Screen grounding data:
** Start **

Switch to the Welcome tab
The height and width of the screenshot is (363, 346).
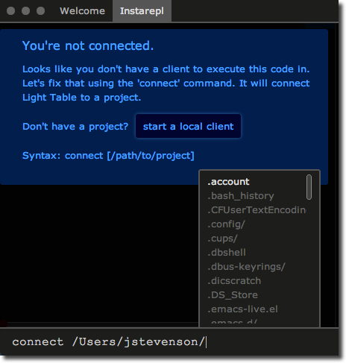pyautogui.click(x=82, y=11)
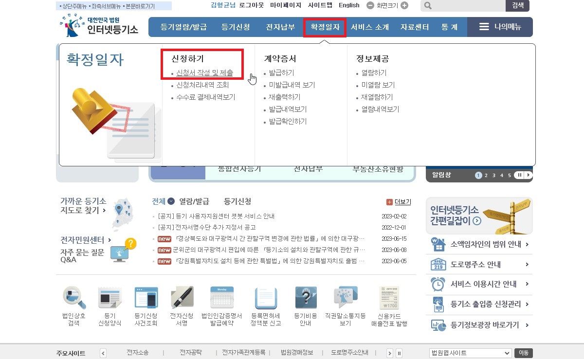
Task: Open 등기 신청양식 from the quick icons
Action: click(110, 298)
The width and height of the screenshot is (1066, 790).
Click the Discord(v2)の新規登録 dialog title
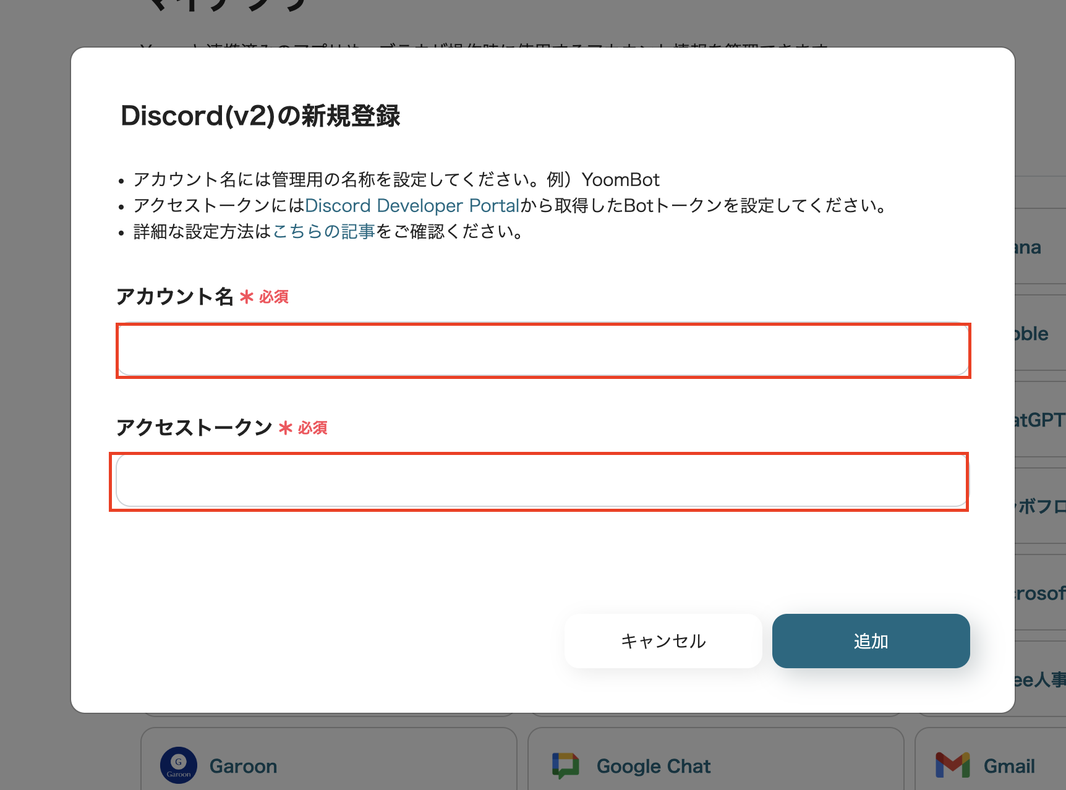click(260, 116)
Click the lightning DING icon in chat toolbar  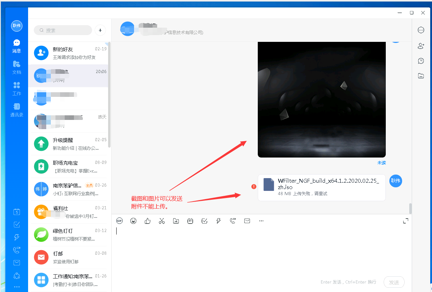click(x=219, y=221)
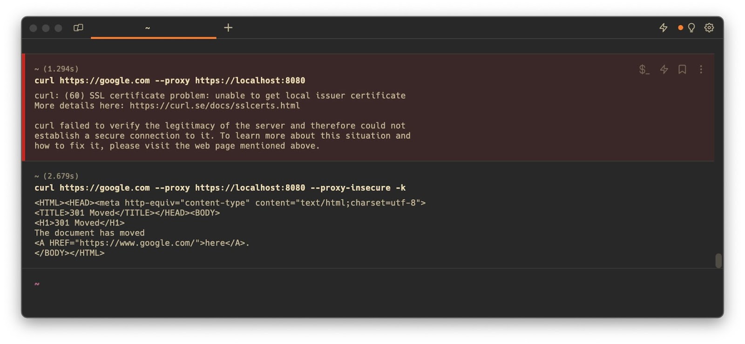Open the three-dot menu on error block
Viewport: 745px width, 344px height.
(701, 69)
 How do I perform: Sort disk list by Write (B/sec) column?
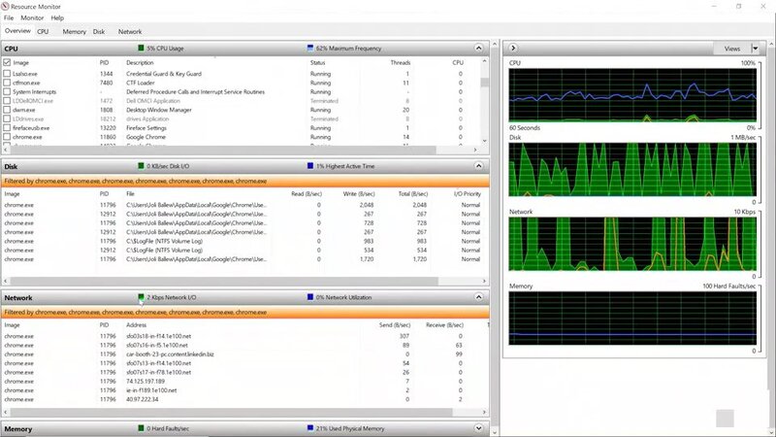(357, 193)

** End **

■ Your instructions
Please reproduce everything from the line containing "How do I perform: Sort" down to the end of the data, leaving out the pictures.

■ Answer for the task
 How do I perform: Sort disk list by Write (B/sec) column?
(357, 193)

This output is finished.